Nevertheless, identification of the virus in any particular species of bird does not necessarily mean that the species is the reservoir for transmission to humans [5]. Whether is being circulating in other animal reservoirs is to be identified yet [5]. Some cases with asymptomatic H7N9 virus infections had been notified whereas asymptomatic H5N1 virus infections were hardly ever [5]. Case-fatality was high (20% [2,5]) among H7N9 virus infected cases, but was very high among H5N1 virus infected cases (60% [5]). Genetically, either E627K [3,5] from some human isolates or D701N demonstrated in PB2 gene in different strains are both markers of mammalian adaptation of H7N9 viruses, such as PB2 Asp701Asn substitution [5,8]. Identification of association between Gln226Leu and Gly186Val substitutions in human virus H7 and increased affinity for α-2,6 –linked sialic acid receptors that found in upper respiratory tract of both humans and other mammals is able to cause severe respiratory infections [3,8]. The presumed incubation period ranged 3 to 8 days [1,8], thus close contacts must be under medical observation at least 10 full days [4,5].
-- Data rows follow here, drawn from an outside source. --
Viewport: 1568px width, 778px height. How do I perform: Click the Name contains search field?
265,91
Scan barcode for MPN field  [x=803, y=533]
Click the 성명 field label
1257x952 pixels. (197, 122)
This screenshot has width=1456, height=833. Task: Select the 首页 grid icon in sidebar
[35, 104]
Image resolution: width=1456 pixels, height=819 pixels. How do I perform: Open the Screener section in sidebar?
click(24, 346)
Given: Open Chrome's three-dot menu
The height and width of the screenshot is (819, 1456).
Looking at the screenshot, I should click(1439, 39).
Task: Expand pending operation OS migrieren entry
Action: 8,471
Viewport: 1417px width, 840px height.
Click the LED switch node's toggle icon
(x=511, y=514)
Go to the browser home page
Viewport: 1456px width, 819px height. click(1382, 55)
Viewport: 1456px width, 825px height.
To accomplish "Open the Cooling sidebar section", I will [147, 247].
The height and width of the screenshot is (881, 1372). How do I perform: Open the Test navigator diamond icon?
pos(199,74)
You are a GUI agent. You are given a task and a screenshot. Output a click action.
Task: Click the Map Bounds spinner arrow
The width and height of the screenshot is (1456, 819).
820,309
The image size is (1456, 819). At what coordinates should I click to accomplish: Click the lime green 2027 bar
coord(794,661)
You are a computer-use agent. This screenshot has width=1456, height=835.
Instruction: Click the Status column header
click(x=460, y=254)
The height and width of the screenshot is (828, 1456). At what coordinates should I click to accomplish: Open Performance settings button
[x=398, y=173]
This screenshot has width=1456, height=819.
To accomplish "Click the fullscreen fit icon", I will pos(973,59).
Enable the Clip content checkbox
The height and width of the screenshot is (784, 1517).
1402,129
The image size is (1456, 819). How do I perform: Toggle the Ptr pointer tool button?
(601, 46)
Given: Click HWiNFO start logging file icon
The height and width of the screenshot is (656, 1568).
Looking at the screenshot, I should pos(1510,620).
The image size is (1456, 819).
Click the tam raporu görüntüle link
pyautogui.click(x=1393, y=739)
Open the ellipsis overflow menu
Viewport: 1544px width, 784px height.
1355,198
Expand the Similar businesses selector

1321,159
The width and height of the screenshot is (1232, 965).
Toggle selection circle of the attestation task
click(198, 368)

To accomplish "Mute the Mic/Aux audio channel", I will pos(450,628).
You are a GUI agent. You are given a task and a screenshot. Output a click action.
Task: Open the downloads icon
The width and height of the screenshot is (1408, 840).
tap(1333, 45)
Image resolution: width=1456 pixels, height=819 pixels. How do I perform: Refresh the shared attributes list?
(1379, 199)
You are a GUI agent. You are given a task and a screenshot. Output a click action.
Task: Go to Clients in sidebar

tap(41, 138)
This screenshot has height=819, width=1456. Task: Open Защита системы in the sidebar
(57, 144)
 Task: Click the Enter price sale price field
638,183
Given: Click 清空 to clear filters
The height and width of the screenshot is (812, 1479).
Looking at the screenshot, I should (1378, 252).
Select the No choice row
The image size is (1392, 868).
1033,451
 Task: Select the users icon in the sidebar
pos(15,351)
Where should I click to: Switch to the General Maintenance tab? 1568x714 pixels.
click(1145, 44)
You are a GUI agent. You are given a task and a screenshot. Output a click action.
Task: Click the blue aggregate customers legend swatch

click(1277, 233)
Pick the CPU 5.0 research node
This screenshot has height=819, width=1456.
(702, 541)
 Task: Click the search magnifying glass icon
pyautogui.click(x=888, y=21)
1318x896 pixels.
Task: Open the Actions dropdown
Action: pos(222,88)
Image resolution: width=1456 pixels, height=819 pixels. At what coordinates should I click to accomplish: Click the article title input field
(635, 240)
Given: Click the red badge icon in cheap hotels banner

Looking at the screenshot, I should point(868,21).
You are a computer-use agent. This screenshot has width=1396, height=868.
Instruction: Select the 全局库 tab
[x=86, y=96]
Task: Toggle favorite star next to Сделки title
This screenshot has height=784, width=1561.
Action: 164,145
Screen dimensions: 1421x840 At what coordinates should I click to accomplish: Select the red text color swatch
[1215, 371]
Diarrhea or vomiting was reported approximately 13.5% in a recent study in addition to ILI [7] but most cases resulted in clinically severe illness [6] and multiple organ failure was usual cause of death [2,5]. Lymphocytopenia and thrombocytopenia are likely to be prognostic indicators for ARDS and death in patients with H7N9 virus infections same as H5N1 virus-infected cases [7]. Sputum examination yields positive results higher than the examination results of throat swab specimens [8] likes the results of sputum examination for other microorganisms. Real-time RT-PCR assays are recommended for confirmation of H7N9 virus infections [1-3,5,7]. Influenza A (H7N9) virus resistance to Amantadine and Rimantadine was noted; but, fortunately, the virus still susceptible to both Oseltamivir and Zanamivir [1,3,5,6,9]. A recent study the median time from onset of illness to death was 14 days [7], thus, the chemotherapy with oral Oseltamivir should be started within 48 hours from illness onset for at least 10 days [9].

Although no specific vaccines against H7N9 viruses yet exist in present time, the WHO currently is ongoing the research based on the HA and NA genes of A/Anhui/1/2013-liked H7N9 resorted with the internal genes from PR8 [2]. A promising vaccine was produced by NanoViricides, Inc. which comprises of a molecule that mimics both mammalian’ s and avian’ s sialic acid receptor of H7N9 viruses [1] but seem to be not ensured whether an adjuvant is included or not [5]. The priority response was set and specified on the following:

1) Field investigations, including source of infection,

2) Enhanced surveillance in humans and animals,

3) Clinical management, infection prevention and control,

4) Risk communication, and

5) Scientific research and the “Four Earlys” (early detection, early reporting, early diagnosis and early treatment) had been effectively used for the operational response to H7N9 viruses in this China’ s scenario [3] which can be a model for other countries against the same crisis.

Live-bird markets are the most probable source of H7N9 virus transmission in 2013 China’s outbreak. H7N9 virus has lower pathogenicity compared with H5N1 virus. The genotype of H7N9 viruses isolated from humans in China is most likely by ressortment of poultry A (H9N2) viruses in duck. The optimal duration for contacts observation and for chemotherapy with Oseltamivir or Zanamivir is full 10 days while no specific vaccines against H7N9 viruses currently yet exist.